Get lost in these labyrinths around Seattle

We can guide you to the labyrinths around town... but we can’t guide you out. You’ll have to do that on your own.

The sun sets over the labyrinth at Saint Mark's Episcopal Cathedral

The labyrinth on the front lawn of Saint Mark’s Episcopal Cathedral is available to the public 24 hours a day.

Photo via Saint Mark’s Episcopal Cathedral

It may sound contradictory, but a winding labyrinth can be a nice way to, well, unwind.

But wait, what exactly is a labyrinth? Unlike a maze, there are no dead-ends in a labyrinth, which means there’s only one way through. Perfect for meditation. Check out these six windy, peaceful paths around town.

Saint Mark’s Episcopal Cathedral, 1245 10th Ave. E.

Those looking for a meditative walk have two choices at this Capitol Hill cathedral — a permanent, bricked path in the courtyard or a temporary labyrinth placed inside the sanctuary during select holidays like New Year’s Eve. The addition of the temporary installment is a tradition that spans two decades.

Denny Park, 100 Dexter Ave. N.

Head to the children’s play area for this meditative space nestled beneath the trees. It was created thanks to the efforts of the Friends of Denny Park.

The Seattle Center Labyrinth is an orange flat labyrinth backdropped by the Space Needle

The Seattle Center labyrinth is perfect for kids.
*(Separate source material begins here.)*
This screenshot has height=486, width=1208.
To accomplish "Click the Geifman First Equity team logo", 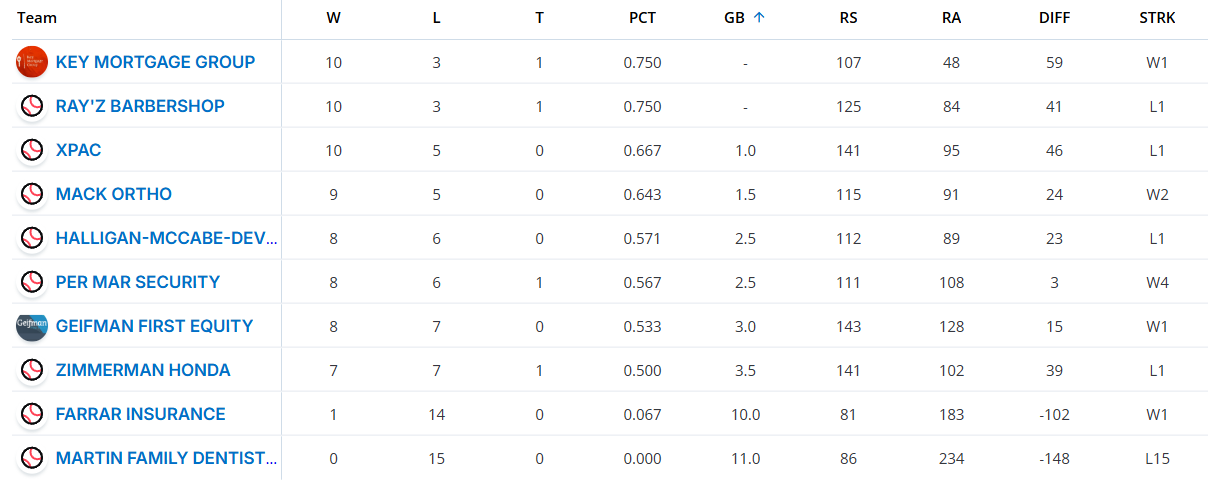I will [32, 326].
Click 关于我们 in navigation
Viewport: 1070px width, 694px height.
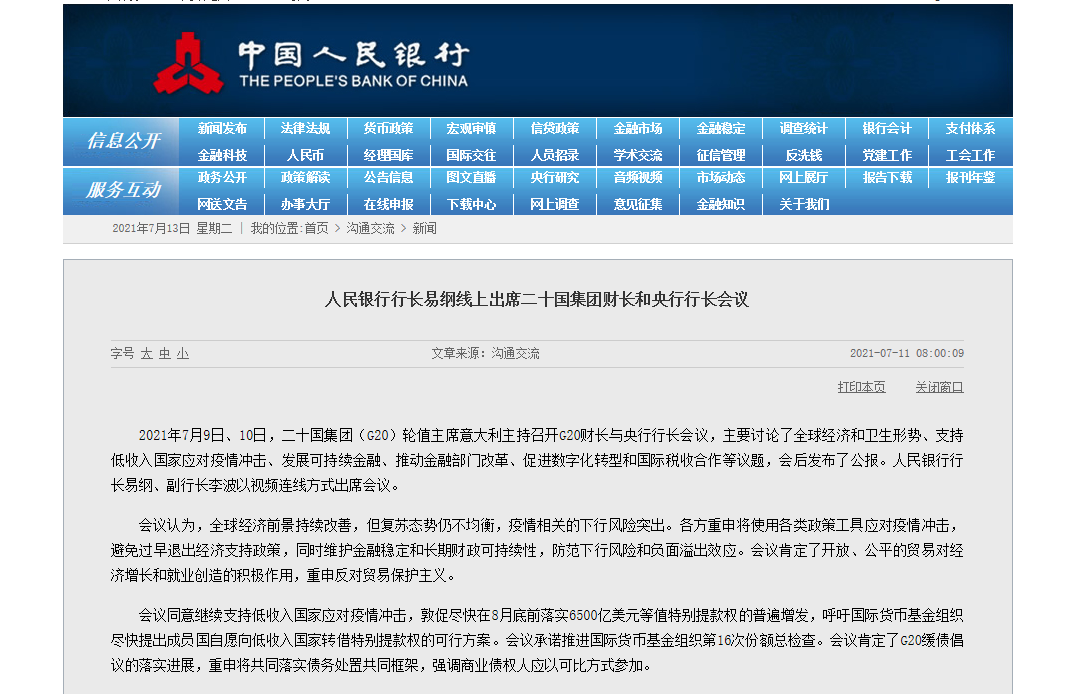click(x=804, y=204)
Photo by thekirbster via Flickr

Seattle Center, 305 Harrison St.

Located just behind the Space Needle and in front of MoPOP, this large orange labyrinth is based on the one at Chartres Cathedral in France. It takes about 10 minutes to walk the whole thing, but we say take your time.

An aerial view of the circular labyrinth at the National Nordic Museum

You can find this Cretan labyrinth on the National Nordic Museum’s Fisherman’s Sun Terrace

Photo via Sarah Miller for National Nordic Museum

National Nordic Museum, 2655 NW Market St.

The seven-ring Cretan labyrinth in the museum’s courtyard was designed by German American artist Gordon Huether. These patterns are common in Nordic labyrinths and have roots in Viking-age Ireland.

Pro tip: The museum is free on the first Thursday of every month.

The Northacres park labyrinth is a white-painted labyrinth winding around a colorful splash feature.

The Northacres Park also boasts a picnic area and off-leash dog area.

Photo via Seattle Park and Recreation

Northacres Park, 12718 1st Ave. NE

For something a little different, check out the mini-labyrinth winding around the splash feature at this park. Kids will enjoy racing around the path while dodging the water.

Seattle University, 901 12th Ave.

You’ll find this labyrinth in the Ciscoe Morris Biodiversity Garden, near Loyola Hall. This serene spot is open to the public.